Their mother, Louise, willingly cosigned the certificate. Mother and daughter had never gotten along: the emotionally repressed Louise preferred her younger daughter and middle child, also called Louise and far more conventional and obedient than the rebellious Camille. Paul and Camille, the geniuses of the family, were very close growing up—“my little Paul,” she called him—and encouraged each other’s artistic dreams. Possibly the siblings’ previous intimacy, and their similarity, made Camille’s mental deterioration all the more frightening to Paul. “I am exactly like my sister,” he once remarked, “although more of a weakling and a dreamer and, without God’s grace, my story might have been hers or even worse.”
Stunned and distressed to be torn away from her home and work, Claudel prayed that the incarceration would be short-lived, though she feared otherwise. “If you wish to come and see me,” she wrote to her cousin Charles Thierry a few days after arriving at Ville-Évrard, just before the sequestration order was given, “you can take your time, because it will be long before I get out of here; they have me and they are not going to let go.” They did not. Thirty years later, she died in a second institution, never having tasted freedom, nor touched clay, ever again.
In the wake of Claudel’s committal, there was an outcry in the press. She was of sound mind, it was claimed, and holding her against her will was an affront to morality. “There are two ways of eliminating a person from society,” declared a letter published in the newspaper Grand National. “The first is murder. The second way is legal committal, later converted, according to needs, to sequestration.” Fiercely condemned for using an antiquated law to get rid of an embarrassing and inconvenient family member, Paul was urged to make a statement. “Considering the circumstances,” wrote a journalist for the Grand National, “it is up to him to stop the odious sequestration.” Paul’s position as consul-general in Hamburg made any public rebuttals impossible, but he deemed all accusations against him slander—which was “fine,” he wrote in his journal. “I’ve received so much undeserved praise that slander is refreshing and good, it’s the lot of a Christian.”
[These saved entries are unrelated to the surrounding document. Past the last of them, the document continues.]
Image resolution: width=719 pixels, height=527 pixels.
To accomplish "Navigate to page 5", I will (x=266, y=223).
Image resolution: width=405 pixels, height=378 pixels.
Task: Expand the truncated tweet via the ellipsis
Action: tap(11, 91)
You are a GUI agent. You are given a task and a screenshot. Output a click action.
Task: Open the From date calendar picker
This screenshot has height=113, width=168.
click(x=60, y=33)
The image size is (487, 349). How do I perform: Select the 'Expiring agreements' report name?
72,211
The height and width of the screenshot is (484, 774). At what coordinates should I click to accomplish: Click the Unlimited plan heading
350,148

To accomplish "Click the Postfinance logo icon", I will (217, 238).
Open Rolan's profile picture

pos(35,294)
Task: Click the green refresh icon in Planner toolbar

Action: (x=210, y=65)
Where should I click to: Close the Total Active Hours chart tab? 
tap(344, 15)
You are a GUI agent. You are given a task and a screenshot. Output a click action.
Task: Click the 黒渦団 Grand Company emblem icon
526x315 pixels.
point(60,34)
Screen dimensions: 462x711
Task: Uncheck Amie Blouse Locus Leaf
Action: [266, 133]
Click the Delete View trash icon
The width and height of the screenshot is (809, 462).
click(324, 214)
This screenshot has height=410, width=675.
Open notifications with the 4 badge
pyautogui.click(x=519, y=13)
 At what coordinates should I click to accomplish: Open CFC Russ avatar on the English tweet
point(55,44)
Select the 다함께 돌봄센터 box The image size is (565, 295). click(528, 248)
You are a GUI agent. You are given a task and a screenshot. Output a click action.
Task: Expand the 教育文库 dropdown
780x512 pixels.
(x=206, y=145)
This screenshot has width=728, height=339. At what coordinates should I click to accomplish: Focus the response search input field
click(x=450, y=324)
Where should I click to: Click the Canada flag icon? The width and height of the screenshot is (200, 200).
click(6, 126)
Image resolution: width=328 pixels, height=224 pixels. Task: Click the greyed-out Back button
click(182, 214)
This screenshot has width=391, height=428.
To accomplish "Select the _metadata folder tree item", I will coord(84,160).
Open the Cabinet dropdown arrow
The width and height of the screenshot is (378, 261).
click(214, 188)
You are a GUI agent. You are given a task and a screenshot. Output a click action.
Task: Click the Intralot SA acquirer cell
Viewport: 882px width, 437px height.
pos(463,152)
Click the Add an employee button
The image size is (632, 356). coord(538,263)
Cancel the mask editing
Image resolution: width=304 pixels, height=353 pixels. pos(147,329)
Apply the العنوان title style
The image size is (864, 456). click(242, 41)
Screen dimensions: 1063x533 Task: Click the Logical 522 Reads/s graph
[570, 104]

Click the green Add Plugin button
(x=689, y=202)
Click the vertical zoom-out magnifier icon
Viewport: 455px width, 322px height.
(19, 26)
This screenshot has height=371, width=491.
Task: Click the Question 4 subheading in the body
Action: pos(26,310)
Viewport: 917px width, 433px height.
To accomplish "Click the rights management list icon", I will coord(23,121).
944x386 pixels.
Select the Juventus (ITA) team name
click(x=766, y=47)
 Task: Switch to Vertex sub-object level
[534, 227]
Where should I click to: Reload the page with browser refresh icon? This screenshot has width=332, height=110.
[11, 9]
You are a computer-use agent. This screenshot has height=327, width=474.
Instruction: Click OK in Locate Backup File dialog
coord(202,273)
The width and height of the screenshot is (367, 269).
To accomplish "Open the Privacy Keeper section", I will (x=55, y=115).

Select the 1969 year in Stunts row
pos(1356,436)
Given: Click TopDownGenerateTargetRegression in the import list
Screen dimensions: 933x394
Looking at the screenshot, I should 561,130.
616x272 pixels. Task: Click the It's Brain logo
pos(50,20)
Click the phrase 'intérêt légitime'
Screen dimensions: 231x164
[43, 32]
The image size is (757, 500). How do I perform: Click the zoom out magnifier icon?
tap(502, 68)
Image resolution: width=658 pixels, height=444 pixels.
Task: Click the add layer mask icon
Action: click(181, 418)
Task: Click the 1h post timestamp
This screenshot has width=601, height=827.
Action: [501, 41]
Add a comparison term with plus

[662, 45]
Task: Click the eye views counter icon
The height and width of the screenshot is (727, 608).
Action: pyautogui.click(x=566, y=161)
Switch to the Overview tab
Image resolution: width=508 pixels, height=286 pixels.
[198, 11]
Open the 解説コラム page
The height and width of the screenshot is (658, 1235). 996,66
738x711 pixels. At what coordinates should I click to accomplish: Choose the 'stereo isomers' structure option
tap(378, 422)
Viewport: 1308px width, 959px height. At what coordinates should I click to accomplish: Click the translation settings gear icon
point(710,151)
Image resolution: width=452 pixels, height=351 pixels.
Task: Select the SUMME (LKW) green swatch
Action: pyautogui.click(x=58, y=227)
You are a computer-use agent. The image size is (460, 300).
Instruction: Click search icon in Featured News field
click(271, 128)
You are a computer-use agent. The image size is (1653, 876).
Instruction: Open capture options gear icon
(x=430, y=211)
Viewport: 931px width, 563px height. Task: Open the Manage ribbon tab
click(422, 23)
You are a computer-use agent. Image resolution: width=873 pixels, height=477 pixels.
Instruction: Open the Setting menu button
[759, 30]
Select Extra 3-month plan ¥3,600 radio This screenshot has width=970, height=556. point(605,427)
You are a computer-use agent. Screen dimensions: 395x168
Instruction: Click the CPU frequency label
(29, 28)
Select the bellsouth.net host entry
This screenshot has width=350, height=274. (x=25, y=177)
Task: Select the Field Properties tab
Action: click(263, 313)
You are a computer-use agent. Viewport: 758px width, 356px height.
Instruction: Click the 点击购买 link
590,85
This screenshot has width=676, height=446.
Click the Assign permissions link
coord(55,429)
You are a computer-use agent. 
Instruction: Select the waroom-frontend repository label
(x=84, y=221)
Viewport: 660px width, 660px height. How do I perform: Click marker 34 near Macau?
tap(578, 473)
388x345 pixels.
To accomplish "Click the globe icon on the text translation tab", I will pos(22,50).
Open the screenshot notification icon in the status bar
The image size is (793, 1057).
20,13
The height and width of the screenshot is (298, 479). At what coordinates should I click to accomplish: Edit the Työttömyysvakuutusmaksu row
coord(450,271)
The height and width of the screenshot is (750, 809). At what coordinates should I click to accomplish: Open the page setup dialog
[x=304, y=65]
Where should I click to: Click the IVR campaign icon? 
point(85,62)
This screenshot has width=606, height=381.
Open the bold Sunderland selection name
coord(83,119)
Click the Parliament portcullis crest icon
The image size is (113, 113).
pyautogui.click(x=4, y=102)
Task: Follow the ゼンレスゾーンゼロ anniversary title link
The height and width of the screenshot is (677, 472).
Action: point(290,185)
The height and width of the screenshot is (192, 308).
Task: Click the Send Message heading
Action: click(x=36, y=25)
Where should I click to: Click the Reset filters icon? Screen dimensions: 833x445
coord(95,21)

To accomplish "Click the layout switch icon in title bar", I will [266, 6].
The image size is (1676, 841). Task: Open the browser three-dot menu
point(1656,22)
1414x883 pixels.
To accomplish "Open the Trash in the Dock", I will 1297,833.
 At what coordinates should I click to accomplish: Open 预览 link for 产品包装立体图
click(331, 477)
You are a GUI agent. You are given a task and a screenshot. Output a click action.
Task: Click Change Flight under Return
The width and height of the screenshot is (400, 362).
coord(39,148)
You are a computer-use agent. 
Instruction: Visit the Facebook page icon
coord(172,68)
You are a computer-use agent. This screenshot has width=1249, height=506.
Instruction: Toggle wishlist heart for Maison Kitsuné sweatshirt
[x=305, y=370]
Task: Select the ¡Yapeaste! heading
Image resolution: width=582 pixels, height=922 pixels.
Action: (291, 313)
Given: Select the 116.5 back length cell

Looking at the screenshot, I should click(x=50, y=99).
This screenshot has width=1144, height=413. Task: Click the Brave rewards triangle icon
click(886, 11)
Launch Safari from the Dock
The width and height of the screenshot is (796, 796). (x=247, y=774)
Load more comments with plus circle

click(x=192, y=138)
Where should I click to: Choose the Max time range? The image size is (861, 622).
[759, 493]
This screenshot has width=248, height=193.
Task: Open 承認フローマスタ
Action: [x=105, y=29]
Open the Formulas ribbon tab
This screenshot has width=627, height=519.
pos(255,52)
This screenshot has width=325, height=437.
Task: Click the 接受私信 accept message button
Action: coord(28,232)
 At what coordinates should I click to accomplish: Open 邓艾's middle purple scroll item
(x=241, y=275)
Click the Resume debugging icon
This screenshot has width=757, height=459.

Paul genuinely believed there was no possibility of Camille fending for herself any longer. Since she rarely went out, and refused to open her front door, food had to be delivered through a window. And she had a long-standing habit of smashing all her completed sculptures with a hammer every summer. The result, said a friend who visited her in 1905, was “a pathetic spectacle of ruin and devastation.” Her neighbors complained about the state of her apartment, always barricaded shut but known to be hazardous and filthy inside. Most seriously, Claudel suffered from persecution mania, insisting that conspirators plotted against her, stole her creative ideas, and even drugged her. Paul, a devout Catholic, had at one time suspected a demonic possession and asked a priest if an exorcism could be conducted “from afar.” Decades later, he regarded Camille’s involuntary commitment as appropriate punishment for an abortion she had undergone, probably in her late twenties. “She has been paying for it in a house for the insane for 26 years,” he wrote to a friend. “To kill a child, to kill an immortal soul, it is horrible!”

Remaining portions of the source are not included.